** Opening RECORDS SUPPLIED block **
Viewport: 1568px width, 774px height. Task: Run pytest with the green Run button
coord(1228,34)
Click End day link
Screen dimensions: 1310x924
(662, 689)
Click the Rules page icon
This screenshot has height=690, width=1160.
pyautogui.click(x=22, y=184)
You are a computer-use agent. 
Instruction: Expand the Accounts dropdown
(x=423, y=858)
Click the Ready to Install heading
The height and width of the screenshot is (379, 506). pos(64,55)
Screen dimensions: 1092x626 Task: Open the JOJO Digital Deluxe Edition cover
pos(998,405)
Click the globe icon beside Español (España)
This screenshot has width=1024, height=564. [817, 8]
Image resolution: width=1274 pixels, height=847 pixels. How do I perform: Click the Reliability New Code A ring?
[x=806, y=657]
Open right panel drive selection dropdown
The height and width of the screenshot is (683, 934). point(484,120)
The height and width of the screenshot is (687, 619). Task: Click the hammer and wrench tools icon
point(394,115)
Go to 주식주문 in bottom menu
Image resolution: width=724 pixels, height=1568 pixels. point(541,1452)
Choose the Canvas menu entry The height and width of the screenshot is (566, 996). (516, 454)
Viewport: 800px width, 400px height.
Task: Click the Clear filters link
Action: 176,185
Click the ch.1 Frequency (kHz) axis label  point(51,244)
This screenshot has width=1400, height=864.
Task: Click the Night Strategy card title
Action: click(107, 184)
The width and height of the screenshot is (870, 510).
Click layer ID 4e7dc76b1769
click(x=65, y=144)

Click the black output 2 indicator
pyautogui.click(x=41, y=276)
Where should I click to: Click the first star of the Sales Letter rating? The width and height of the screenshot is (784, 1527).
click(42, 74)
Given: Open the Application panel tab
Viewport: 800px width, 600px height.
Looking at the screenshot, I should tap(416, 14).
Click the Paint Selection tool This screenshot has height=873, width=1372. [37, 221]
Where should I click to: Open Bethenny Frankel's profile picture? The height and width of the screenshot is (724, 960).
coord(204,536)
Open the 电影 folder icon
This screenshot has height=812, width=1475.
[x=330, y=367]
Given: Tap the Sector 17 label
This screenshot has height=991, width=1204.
** Closing RECORDS SUPPLIED block **
**DIRECTIONS:** Without changing a word, print all of the entries above.

**RESULT FOR THIS EXERCISE:**
Viewport: 1568px width, 774px height. Task: Run pytest with the green Run button
coord(1228,34)
Click End day link
Screen dimensions: 1310x924
(662, 689)
Click the Rules page icon
This screenshot has height=690, width=1160.
pyautogui.click(x=22, y=184)
You are a computer-use agent. 
Instruction: Expand the Accounts dropdown
(x=423, y=858)
Click the Ready to Install heading
The height and width of the screenshot is (379, 506). pos(64,55)
Screen dimensions: 1092x626 Task: Open the JOJO Digital Deluxe Edition cover
pos(998,405)
Click the globe icon beside Español (España)
This screenshot has width=1024, height=564. [817, 8]
Image resolution: width=1274 pixels, height=847 pixels. How do I perform: Click the Reliability New Code A ring?
[x=806, y=657]
Open right panel drive selection dropdown
The height and width of the screenshot is (683, 934). point(484,120)
The height and width of the screenshot is (687, 619). Task: Click the hammer and wrench tools icon
point(394,115)
Go to 주식주문 in bottom menu
Image resolution: width=724 pixels, height=1568 pixels. point(541,1452)
Choose the Canvas menu entry The height and width of the screenshot is (566, 996). (516, 454)
Viewport: 800px width, 400px height.
Task: Click the Clear filters link
Action: 176,185
Click the ch.1 Frequency (kHz) axis label  point(51,244)
This screenshot has width=1400, height=864.
Task: Click the Night Strategy card title
Action: click(107, 184)
The width and height of the screenshot is (870, 510).
Click layer ID 4e7dc76b1769
click(x=65, y=144)

Click the black output 2 indicator
pyautogui.click(x=41, y=276)
Where should I click to: Click the first star of the Sales Letter rating? The width and height of the screenshot is (784, 1527).
click(42, 74)
Given: Open the Application panel tab
Viewport: 800px width, 600px height.
Looking at the screenshot, I should tap(416, 14).
Click the Paint Selection tool This screenshot has height=873, width=1372. [37, 221]
Where should I click to: Open Bethenny Frankel's profile picture? The height and width of the screenshot is (724, 960).
coord(204,536)
Open the 电影 folder icon
This screenshot has height=812, width=1475.
[x=330, y=367]
Given: Tap the Sector 17 label
This screenshot has height=991, width=1204.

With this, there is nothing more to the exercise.